Nella notte spalancai gli occhi, ero madida di sudore. Sentivo il caldo avvolgermi completamente, in tutto il corpo. Guardai la sveglia, erano passate le tre di notte solo da pochi minuti. La televisione era rimasta accesa, stava trasmettendo un concerto rock degli anni ottanta. Nella stanza dominavano i bagliori di luce intermittente delle lampade psichedeliche, inquadrate dalle telecamere e rivolte al palco sul quale quei cantanti impazziti si stavano esibendo. La musica era interrotta ogni tanto da qualche sordo clacson delle auto che ancora passavano sulla strada, sotto l’hotel. Mi alzai e mi affacciai alla finestra per guardare fuori, oltre le tende. Non mi aspettavo un simile caos a quell’ora della notte, lo trovai molto strano, atipico per un giorno di mezza settimana in una via piuttosto periferica rispetto al centro città.

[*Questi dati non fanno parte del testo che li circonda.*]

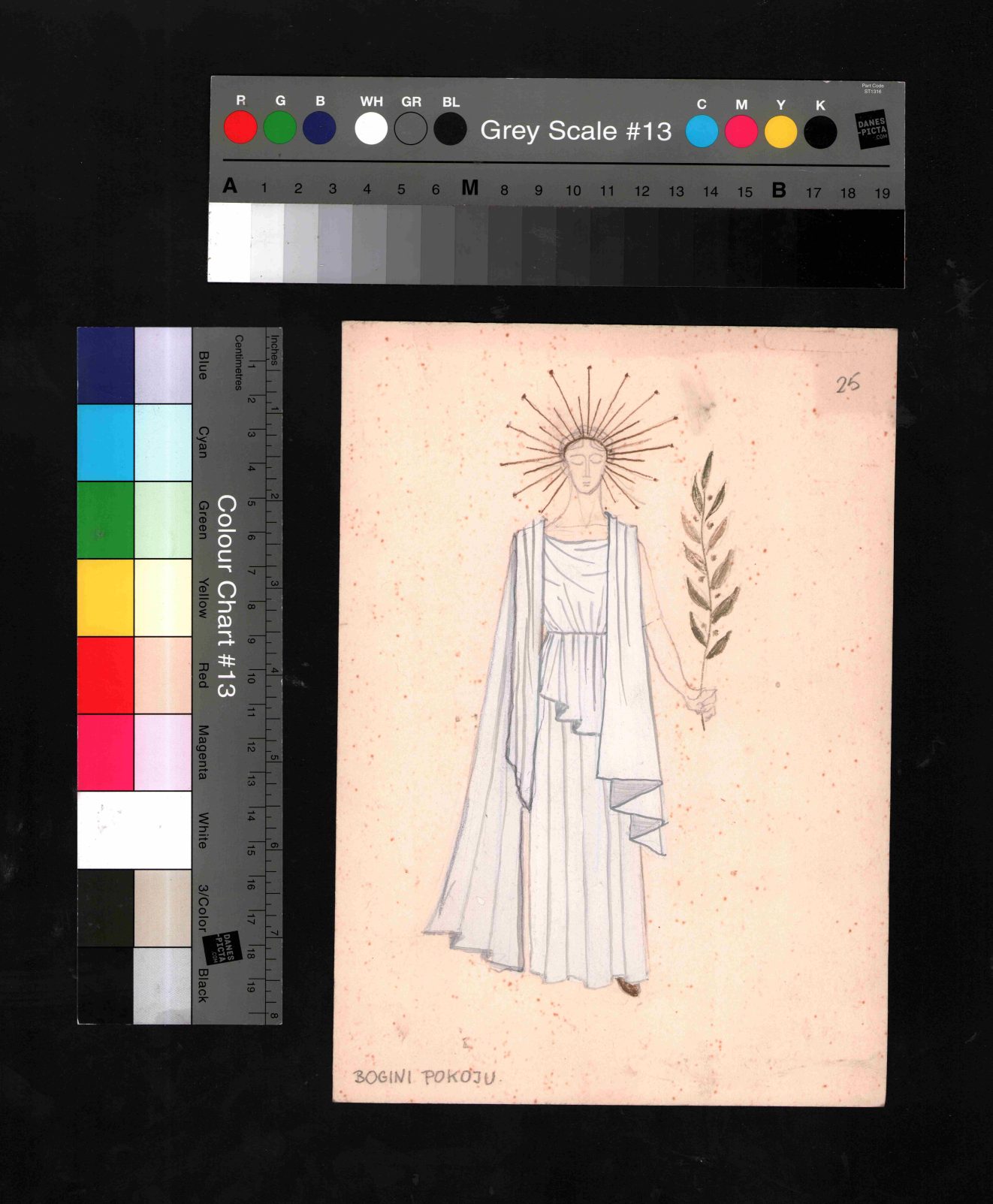
Task: Pick the saturated green patch on colour chart
Action: (x=106, y=520)
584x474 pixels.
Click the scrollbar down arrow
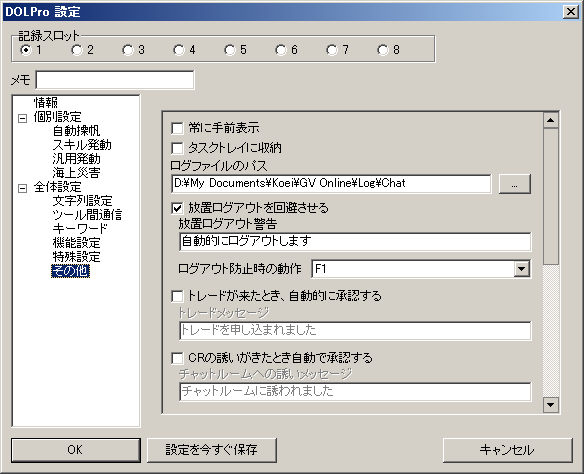click(550, 405)
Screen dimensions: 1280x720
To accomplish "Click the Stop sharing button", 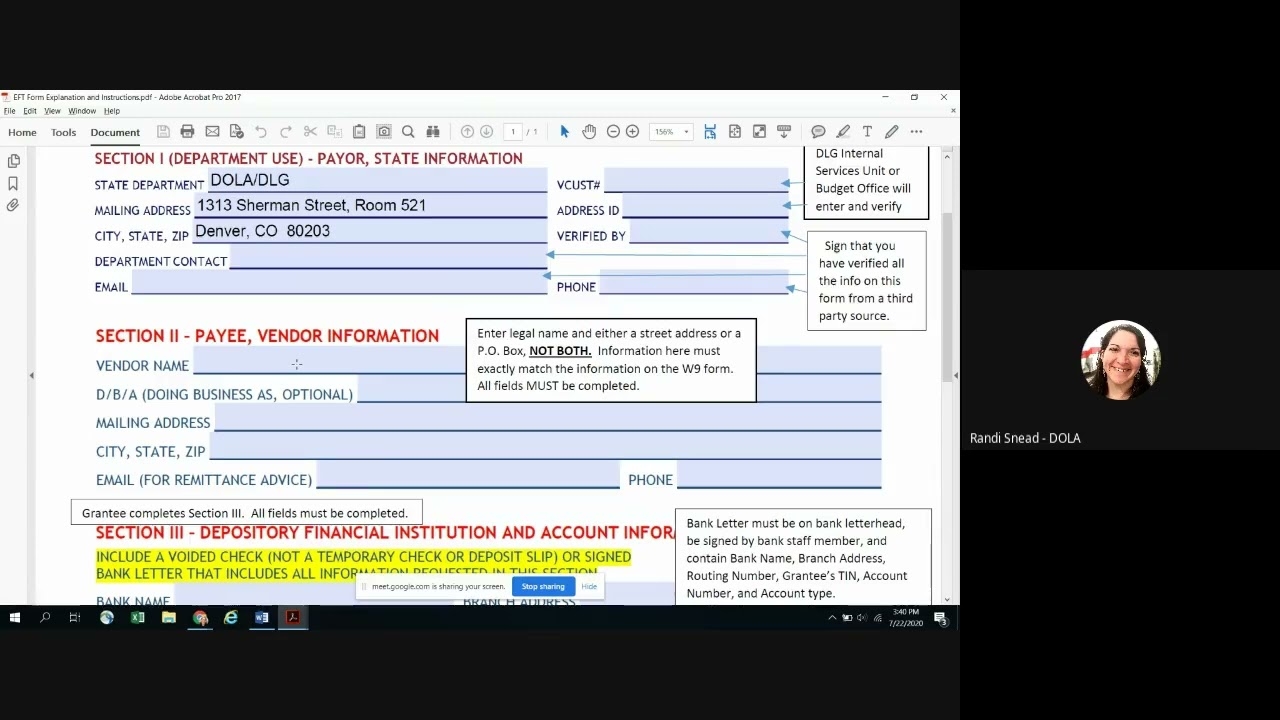I will (x=543, y=587).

«Che assurda frenesia!», sussurrai a me stessa mentre chiudevo a fatica le tende oscuranti della finestra, che opponevano una certa resistenza allo scorrimento dei ganci sul binario. Ritornai nel mio letto per cercare di recuperare il sonno interrotto. Mi giravo continuamente su me stessa, come si gira la salsiccia di un hot dog sulla piastra incandescente per evitare che si bruci, da una parte all’altra, ma proprio non riuscivo a riaddormentarmi. Ero agitata, ma che cosa fosse a tenermi in quello stato proprio non riuscivo a capirlo.